Thailand’s Latest Troubles
By THE EDITORIAL BOARD / The International New York Times | November 17, 2013
Thailand is again on the verge of political turmoil. An ill-conceived amnesty bill pushed through the lower house of Parliament by Prime Minister Yingluck Shinawatra earlier this month brought many thousands of demonstrators for and against the government into the streets of Bangkok, putting the country’s fragile democracy in peril.
The amnesty bill proposes to pardon almost anyone facing almost any charge arising from the period of political crisis from 2004 to 2010 — ranging from those charged with ordering the killings of demonstrators by the army and police in 2010 to some 25,000 people charged with graft and tax evasion. The bill would allow former Prime Minister Thaksin Shinawatra, Ms. Yingluck’s brother, to return to Thailand from self-exile, grant him amnesty from a corruption verdict and restore part of his confiscated fortune.

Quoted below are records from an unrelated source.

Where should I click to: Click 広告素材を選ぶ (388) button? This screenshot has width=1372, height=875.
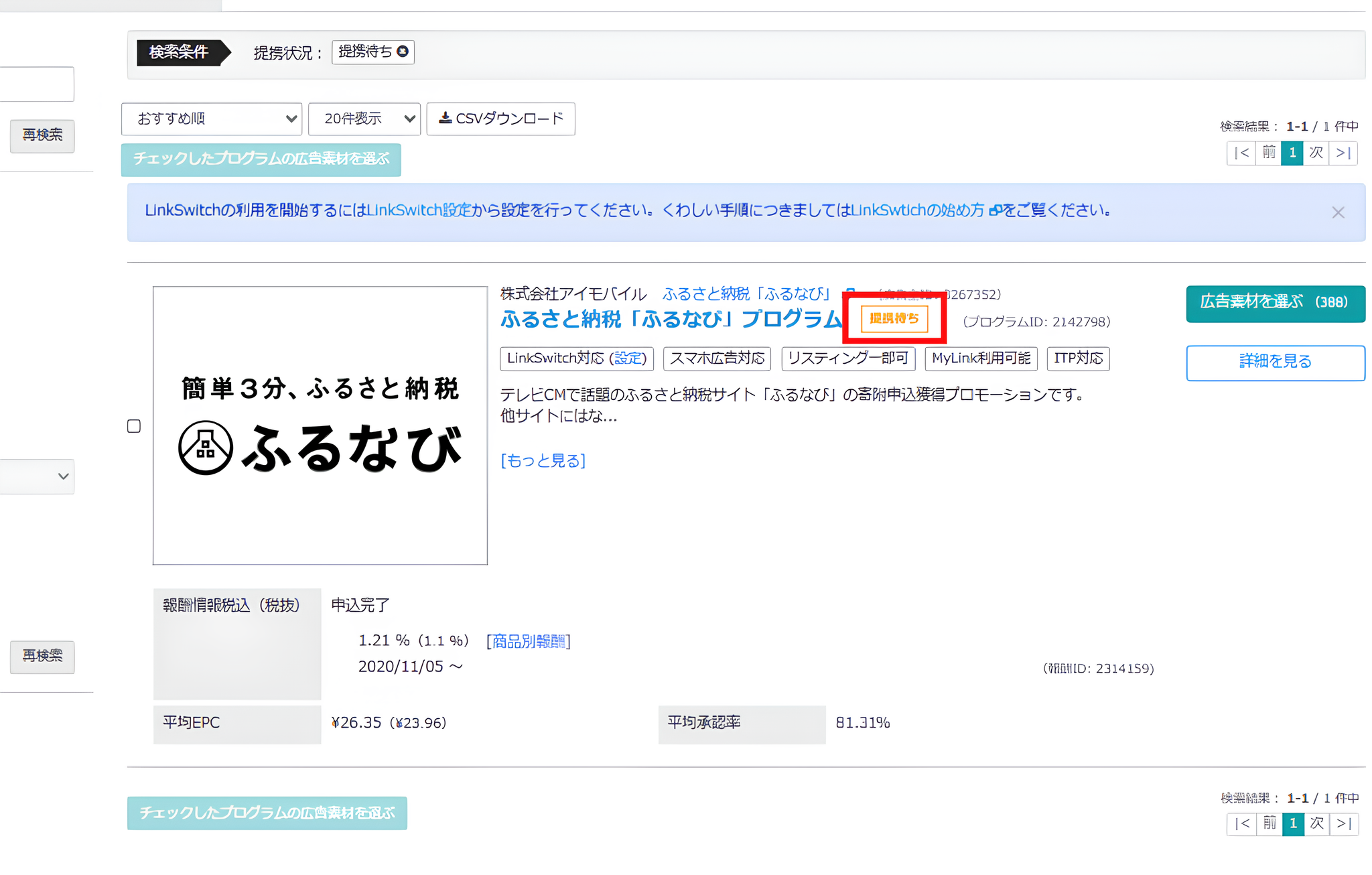[x=1275, y=303]
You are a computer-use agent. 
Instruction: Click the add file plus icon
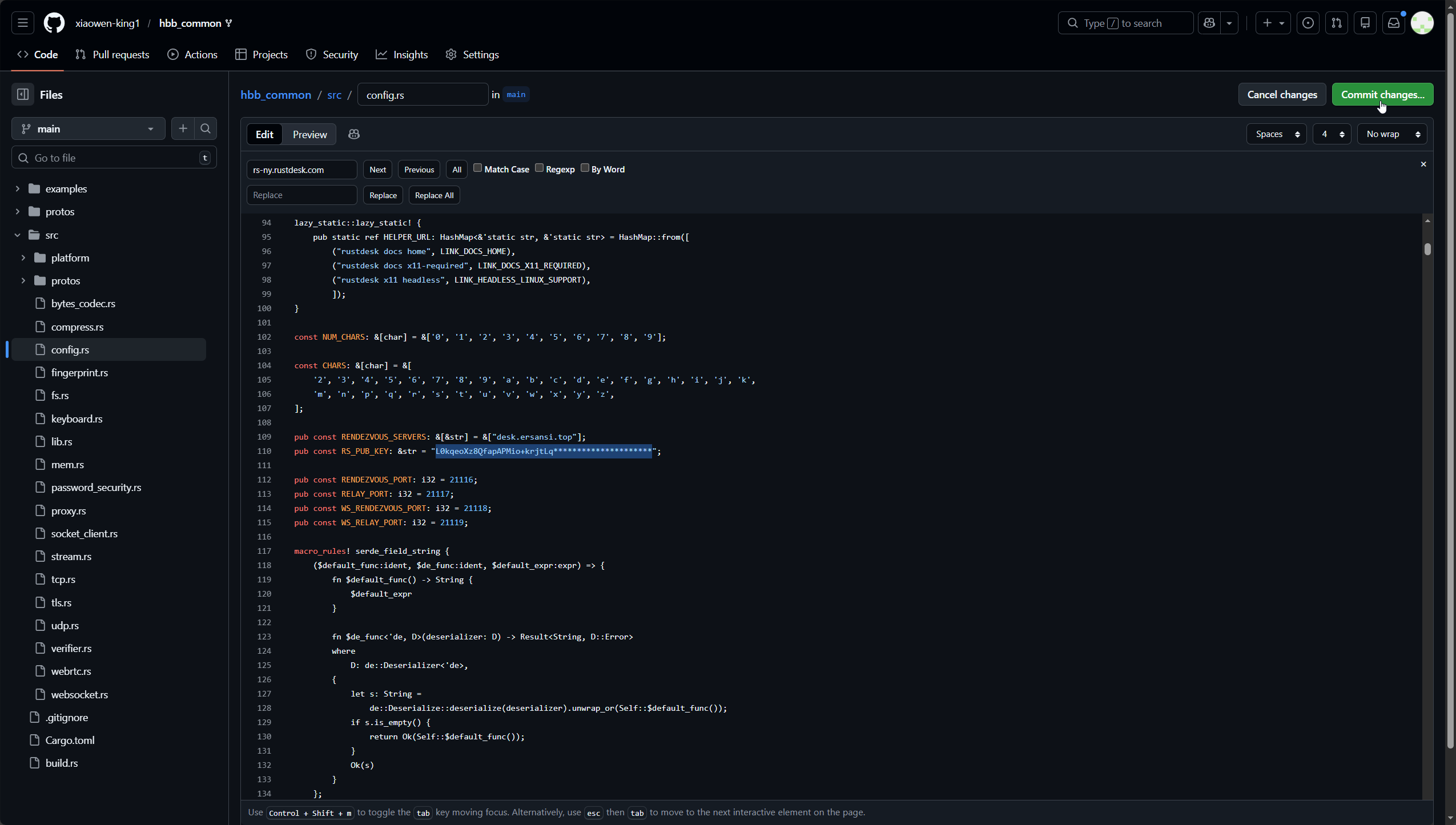click(183, 129)
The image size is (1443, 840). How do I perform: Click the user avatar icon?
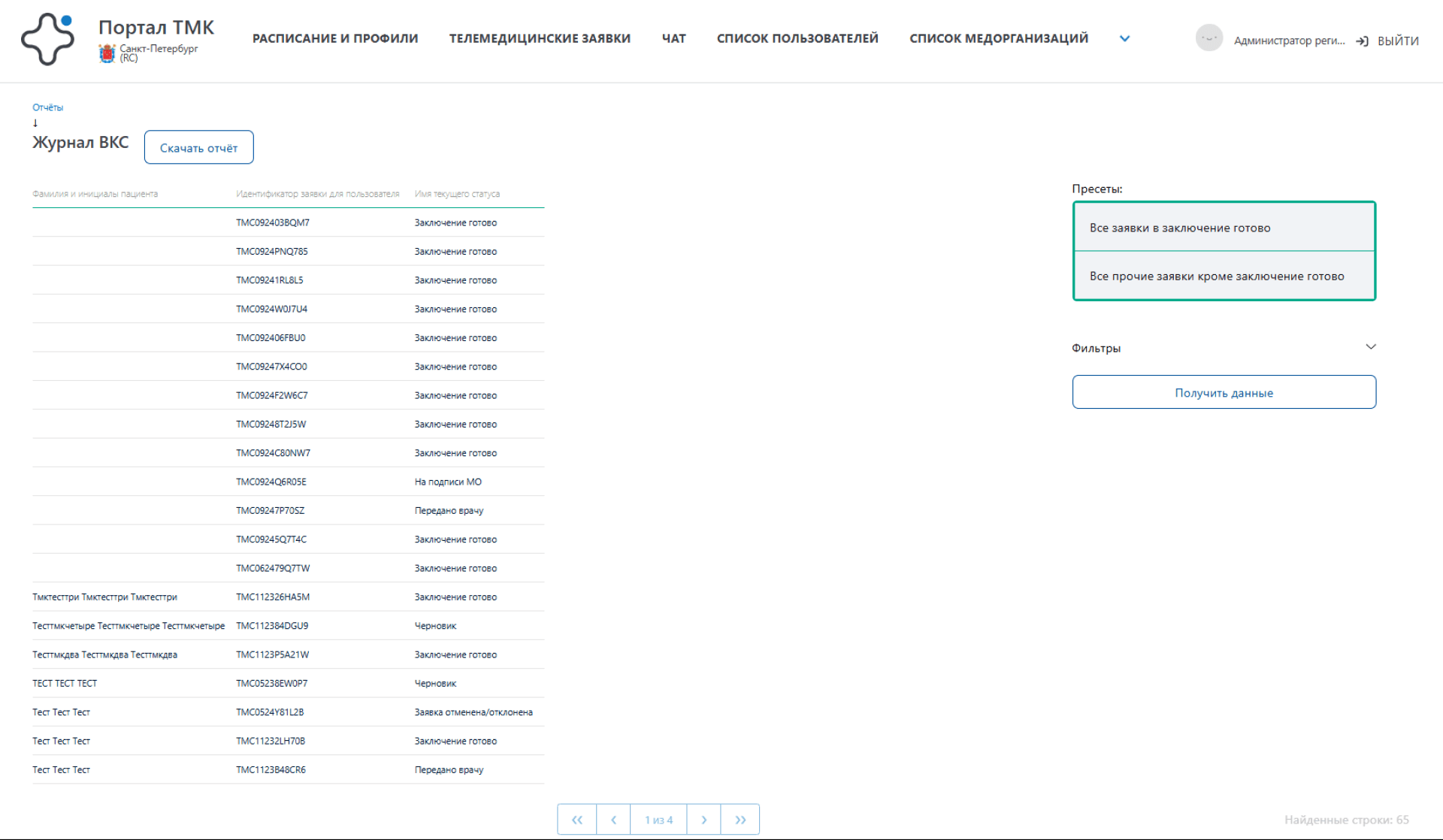tap(1209, 38)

Mr. Thaksin, ousted in 2006 by a military coup, continues to control the ruling Pheu Thai Party. Ms. Yingluck proved herself to be a mere proxy of her exiled brother by pushing the amnesty bill. The Bangkok establishment — the military, the business community and those around the royal court — fears and loathes Mr. Thaksin, who has support in the rural areas and among the poor. Soon after the demonstrations broke out, Ms. Yingluck backed down and all parties of the coalition government have vowed not to revive the bill. But the opposition led by the Democrat Party still wants to topple the government and continues to fan the street demonstrations.
This episode falls into a pattern in Thailand, with government transitions too often a result of mass demonstrations escalating into violence, then leading to a military coup. Since the founding of the Thai constitutional monarchy in 1932, there have been nearly 20 military coups and attempted coups; as many constitutions, charters and interim charters; and 25 amnesties, establishing a culture of political impunity where recklessness, corruption and even murder become the norm. In more recent years, the politically motivated Constitutional Court has at times moved to disband the ruling political party. The court is scheduled to make a ruling on Nov. 20, which could disband the Pheu Thai Party. Since 2006, the court has twice disbanded political parties under Mr. Thaksin’s control.
The Thai people deserve justice under law, not by amnesty. The Yingluck government, by pushing for the amnesty bill, has lost the confidence even of some supporters. The antidote to Thailand’s history of politics by coups and dubious court rulings is trust in democratic elections and reforms to strengthen the independence of the judiciary.